I also do a lot of collaborative work. I have just finished a couple of long-term projects. The first written with Stefanos Geroulanos, who teaches in the history department at NYU, on concepts of homeostasis and holism that emerged out of medical research during the First World War, entitled The Brittleness of the Body. The second was written with Richard Baxstrom, an anthropologist at University of Edinburgh, on the search for evidence of unseen forces as a foundational problem in the human sciences, through a study of film and early modern witchcraft.The book, entitled Realizing the Witch, was published by Fordham University Press in 2016.  Both are archival projects, which took about five years each to complete.

You are setting up a new cross-disciplinary research center at NYU Shanghai dedicated to advancing the understanding of global health issues. Can you tell us about your vision for the center?  

The aim of the Center for Society, Health, and Medicine is to promote the humanistic study of health and medicine.
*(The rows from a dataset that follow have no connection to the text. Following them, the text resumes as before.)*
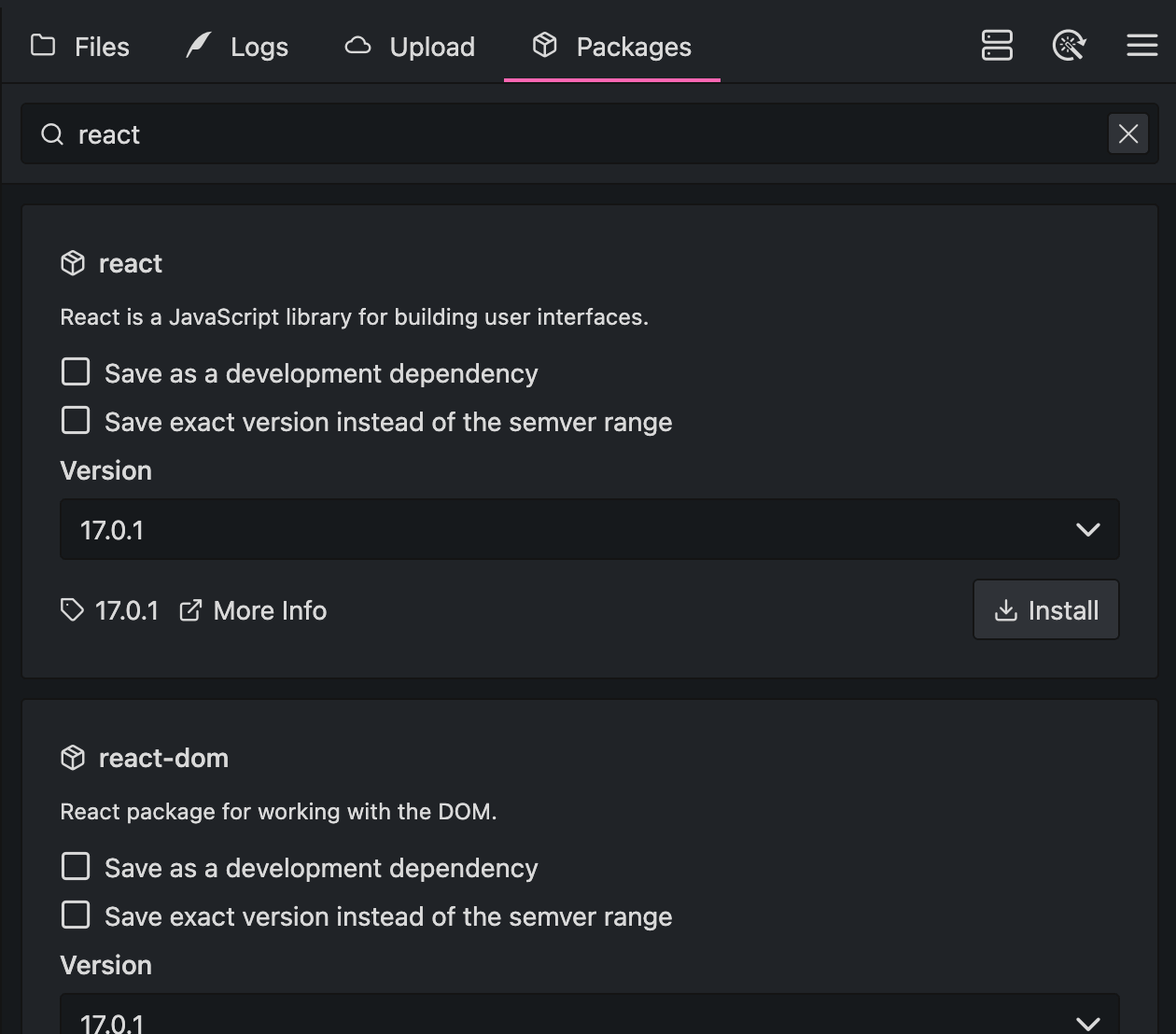Open the Upload tab
The image size is (1176, 1034).
tap(430, 46)
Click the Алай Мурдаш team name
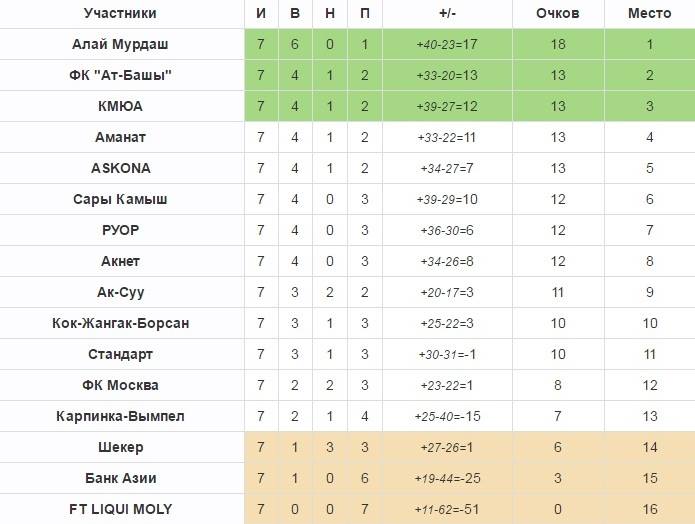695x524 pixels. [x=120, y=44]
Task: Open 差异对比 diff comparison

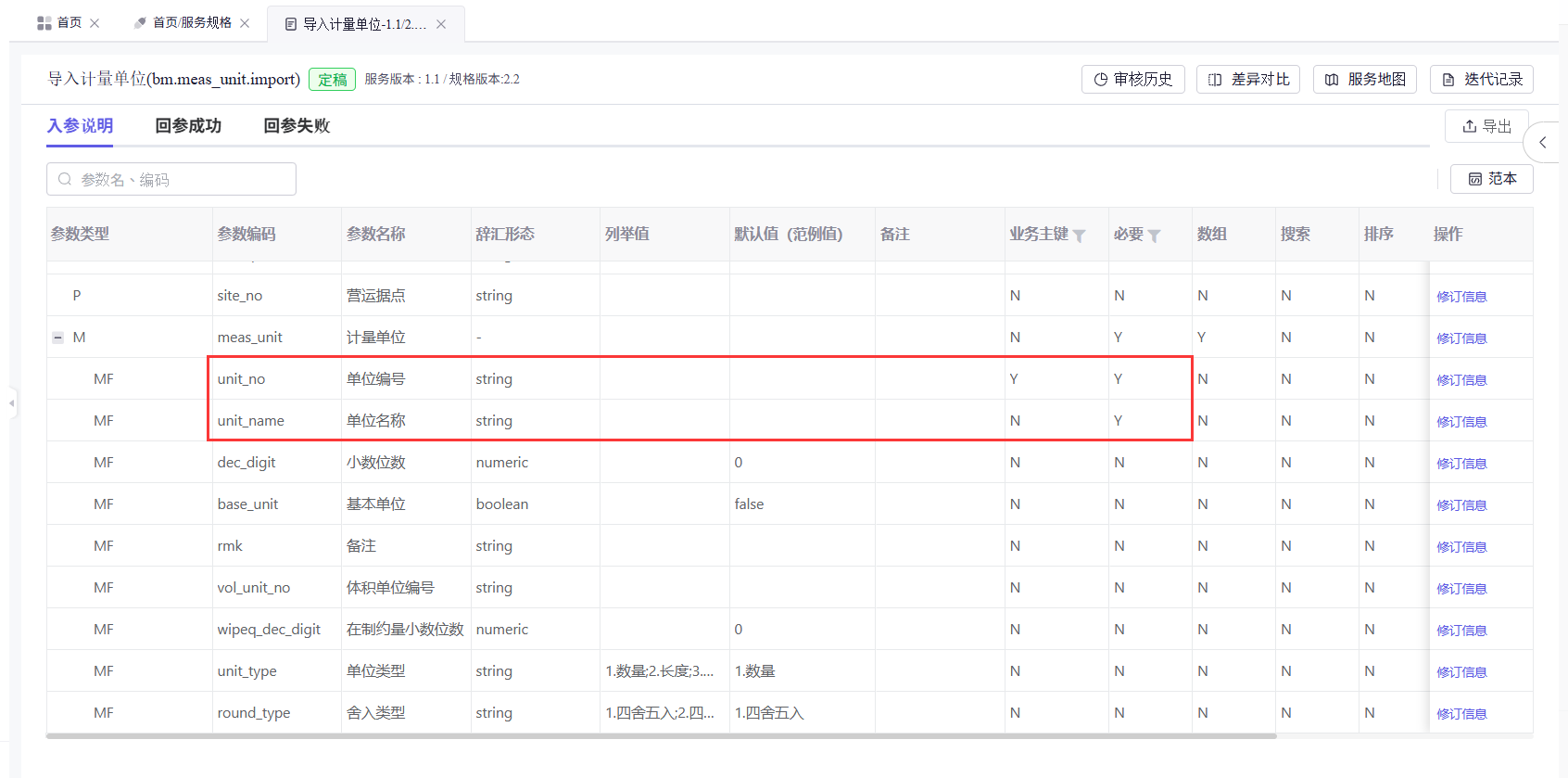Action: coord(1248,80)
What this means in practical terms is that we’re open to multiple perspectives on health and healing that don’t necessarily use a biomedical framework as their starting point.

Public health is, by definition, interdisciplinary. The technical aspects of public health science are hugely important, but how public health practice comes to define problems and works to develop interventions requires broad, smart, and informed efforts, which draw from different resources found in history, political science, anthropology, etc.

Health and its absence is something that ties so many parts of our lives together. A center that's dedicated to that tangle of health and illness in our everyday lives, across histories, and across geographies, real and imagined, is important at any university.  Because NYU Shanghai is a dynamic learning environment, filled with students and faculty that see and experience global education in ways that are challenging and fresh, it's an ideal home for the Center for Society, Health, and Medicine.

How will the center support student learning?

The Center for Society, Health, and Medicine aims to foster broad disciplinary intersections to give students the chance to consider the reach and application of their learning in different areas, thus reinforcing the interdisciplinary character of academic programs at NYU Shanghai.

In future, it will sponsor a year-long course open to all students, every year, entitled "Society, Health, and Medicine," which will explore current problems in medicine and global health.

What are some early programs and activities of the center?

The Center is holding a workshop on Global Histories of Medicine on February 22-23, followed by a public discussion panel on February 24.

The workshop will bring together a group of scholars representing a broad range of disciplinary expertise--from the history of neurology and neuroscience to food culture and health, global cancer research, the impact of pharmaceutics on society, epidemics, medical ethics, and the history of animal experimentation--to finalize chapters for a forthcoming edited volume, “Cultural History of Medicine, 1920-2000, The Modern and Postmodern Age,” to be published by Bloomsbury Publishing.

It is a nice way to open the Center and to start a conversation at NYU Shanghai about the socio-political impact of global health today.